## 記事抜粋
□ □ □
パラ選手の情熱、教室へ——深圳の全国障害者スポーツ大会を終えた欧陽靖玲さん video poster
2025年12月、中国本土で開かれていた「第12回全国障害者スポーツ大会」と「第9回全国スペシャルオリンピック大会」が、広東省深圳市で月曜日に閉幕しました。競技を終えたパラアスリートの欧陽靖玲(おうよう・せいれい)さんは、熱気が残る会場をあとに、すぐに教育の現場へ戻っています。
閉幕直後に“現場復帰”——余韻よりも、子どもたちの待つ教室へ
大会が終了したその後、欧陽さんはイベントの余韻に浸る間も少なく、急いで湖南省の教育現場へ戻ったといいます。大舞台で得た刺激や学びを、日々の授業の中で子どもたちに手渡す——彼女の動きは、その意思の強さを映しています。
幼少期のけがを越え、国内外で50個超のメダル
欧陽さんは子どもの頃に左手の機能を失う経験をしました。それでも陸上競技の道を切り開き、国内外のトラック種目で50個以上のメダルを獲得。競技者としての積み重ねは、数字以上に「継続してきた時間」を物語ります。
2012年ロンドン大会後に引退、いまは特別支援教育の先生
欧陽さんはロンドン2012パラリンピック後に競技生活を退き、現在は湖南省で特別支援教育の教員として働いています。勝敗や記録だけでは測れない“成長のプロセス”を、学びの場で言葉と態度に変えて伝える立場です。
□ □ □
## 掲載一覧
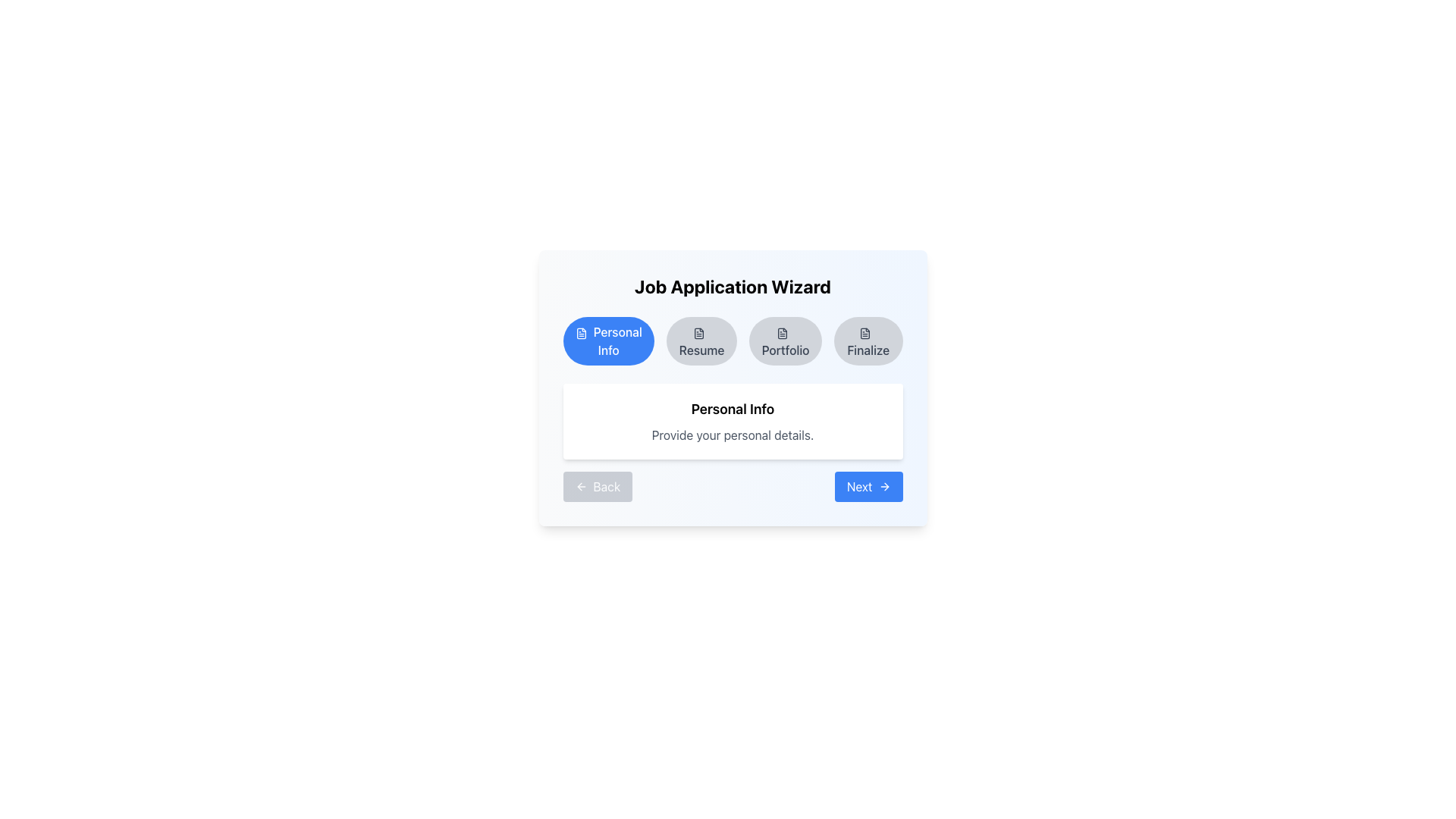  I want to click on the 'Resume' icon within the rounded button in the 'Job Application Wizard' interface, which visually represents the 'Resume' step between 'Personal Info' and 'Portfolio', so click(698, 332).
□ □ □
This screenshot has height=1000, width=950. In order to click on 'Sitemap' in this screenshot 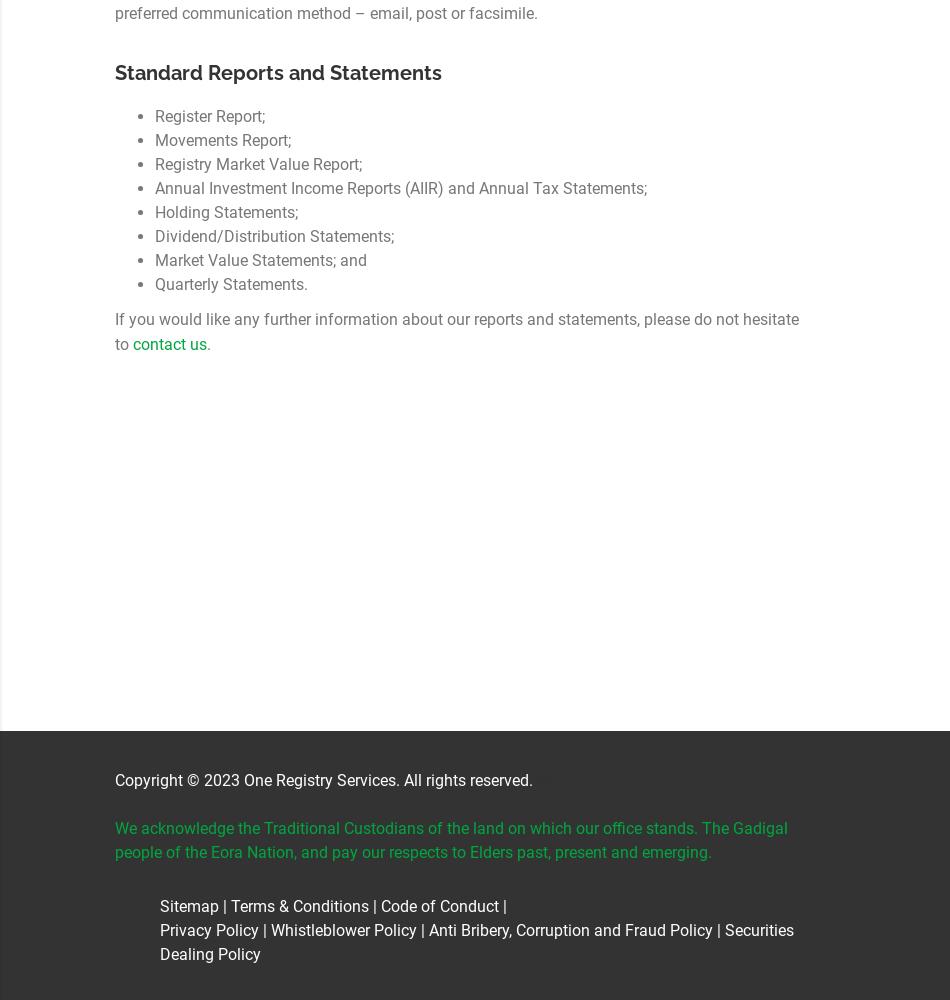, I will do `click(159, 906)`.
□ □ □
## 作業依頼 1
欧陽靖玲さんの記事のうち、「パラ選手の情熱、教室へ——深圳の全国障害者スポーツ大会を終えた欧陽靖玲さん video poster」から「態度に変えて伝える立場です。」までを両端も含めて、一字一句たがえずに繰り返してください。
## 作業依頼 2
欧陽靖玲さんの記事にある小見出しを、出てくる順にすべて書き出してください。
## 作業依頼 3
欧陽靖玲さんの記事を、最後の文のあとから書き進めてください。
この一覧は使わなくても解けます。

## 解答例 1
パラ選手の情熱、教室へ——深圳の全国障害者スポーツ大会を終えた欧陽靖玲さん video poster
2025年12月、中国本土で開かれていた「第12回全国障害者スポーツ大会」と「第9回全国スペシャルオリンピック大会」が、広東省深圳市で月曜日に閉幕しました。競技を終えたパラアスリートの欧陽靖玲(おうよう・せいれい)さんは、熱気が残る会場をあとに、すぐに教育の現場へ戻っています。
閉幕直後に“現場復帰”——余韻よりも、子どもたちの待つ教室へ
大会が終了したその後、欧陽さんはイベントの余韻に浸る間も少なく、急いで湖南省の教育現場へ戻ったといいます。大舞台で得た刺激や学びを、日々の授業の中で子どもたちに手渡す——彼女の動きは、その意思の強さを映しています。
幼少期のけがを越え、国内外で50個超のメダル
欧陽さんは子どもの頃に左手の機能を失う経験をしました。それでも陸上競技の道を切り開き、国内外のトラック種目で50個以上のメダルを獲得。競技者としての積み重ねは、数字以上に「継続してきた時間」を物語ります。
2012年ロンドン大会後に引退、いまは特別支援教育の先生
欧陽さんはロンドン2012パラリンピック後に競技生活を退き、現在は湖南省で特別支援教育の教員として働いています。勝敗や記録だけでは測れない“成長のプロセス”を、学びの場で言葉と態度に変えて伝える立場です。

## 解答例 2
閉幕直後に“現場復帰”——余韻よりも、子どもたちの待つ教室へ
幼少期のけがを越え、国内外で50個超のメダル
2012年ロンドン大会後に引退、いまは特別支援教育の先生

## 解答例 3
初挑戦のテコンドーで5位、団体戦は湖南省が3位
今回の大会に招かれた欧陽さんは、テコンドーに初めて挑戦しました。個人では5位に入り、さらに団体戦では湖南省が3位を獲得する後押しにもなったとされています。慣れた競技ではなく、新しい領域に踏み出した点が印象的です。
教室で伝えたい言葉:「あきらめず、希望を持ち続けて」
競技を終えて教室に戻った欧陽さんが、子どもたちに伝えたいのはシンプルなメッセージです。「決してあきらめないこと、そして希望を持ち続けること」。スポーツ大会で得た“全国大会の空気”が、次は子どもたちの毎日の一歩を支える言葉として息づいていきそうです。
全国規模の大会が終わった直後、アスリートが教師として日常へ戻る——その往復の中に、競技の価値が「表彰台」だけで終わらないことが静かに表れています。